Groups established to address short-term needs
Housing Needs
A sign advertising an extreme weather shelter in Gibsons.

A draft action plan calling for community groups and local governments to work together to address housing needs on the Sunshine Coast has come out of an emergency housing meeting held March 1.

Representatives from 25 organizations attended the meeting, including Community Futures, Salvation Army, Rotary clubs and the Sunshine Coast Affordable Housing Society, as well as politicians and representatives from local government, shíshálh Nation and School District No. 46. MP Patrick Weiler also attended.

The Sechelt Chamber of Commerce had asked to participate but was not included on the list of invitees, and neither was RainCity Housing and BC Housing.

Short-term fixes were the focus of the 47 participants over the two-hour meeting, said Sechelt Coun. Matt McLean, who had initially made a motion on Feb. 17 for the District of Sechelt to spend $1,500 to hire a facilitator to host the meeting, following direction from the Sechelt Housing Committee.

At the meeting, five groups were established with an agreement to report back to the larger group within two months.

Those “action subcommittees” will look at the potential of hiring a housing coordinator, finding ways to convert underused land and housing stock into affordable rentals, addressing homelessness, identifying barriers to rental housing and public communication, including “sharing stories of the crisis we’re in,” McLean told Coast Reporter.
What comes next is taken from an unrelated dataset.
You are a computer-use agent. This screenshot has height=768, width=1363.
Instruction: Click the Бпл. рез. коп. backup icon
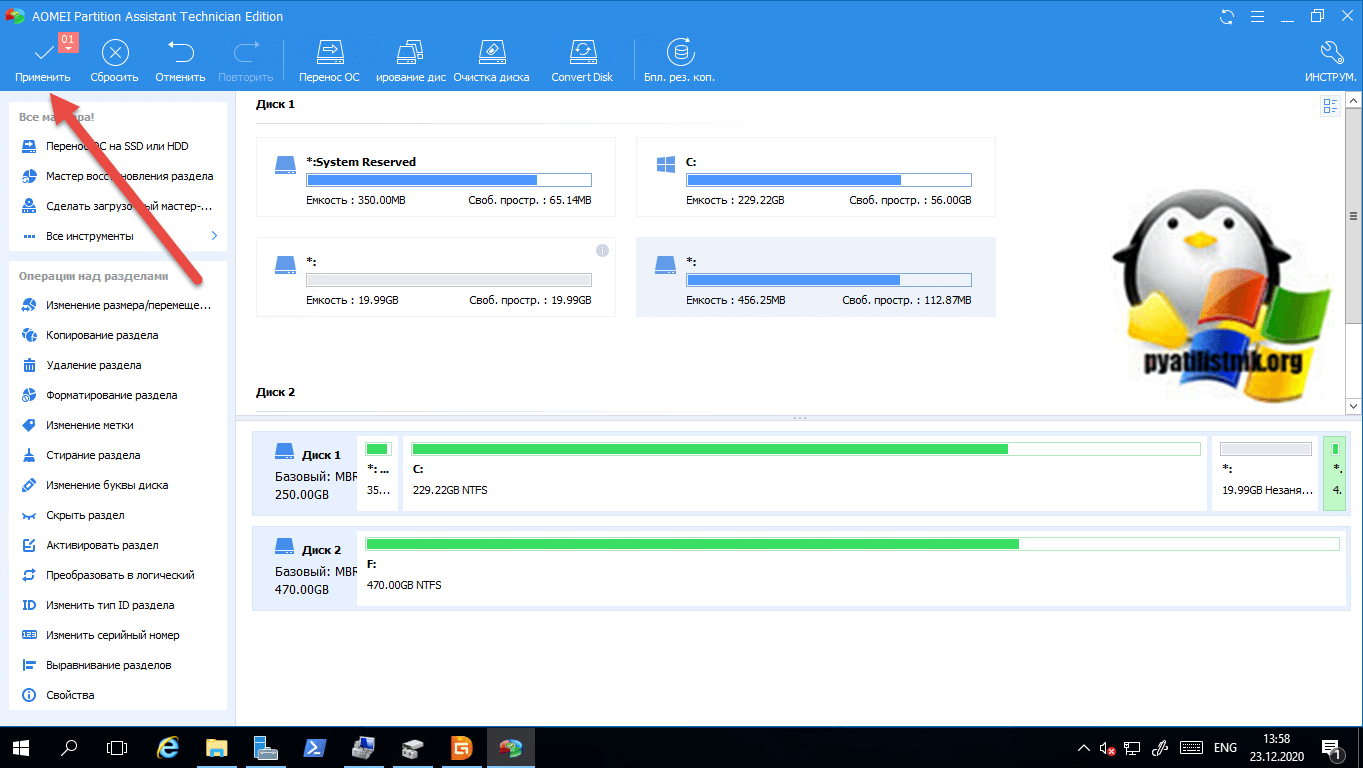(x=680, y=52)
“A commitment was made by all to meet and identify initiatives that could be moved forward immediately and create the structures to make them happen,” said a release outlining the need for the meeting and next steps. 

The groups in attendance are also expected to take a draft call to action back to their organizations for approval.

Among the six items listed in that call to action document was a mandate to “take meaningful, incremental actions as outlined in the Housing Needs Assessment Implementation Framework before the end of 2021.”

Other items included working collaboratively across governments and community groups, applying a lens of decolonization and social justice to the work and investing in collective resources.

The call to action identifies the housing crisis as “the single greatest threat to equitable and sustainable communities as well as economic development on the Sunshine Coast.”

It said the “a new approach” was needed for housing uses and construction on the Sunshine Coast.

“In rethinking how we house people, we have an incredible opportunity to create healthier, more equitable and more just communities.”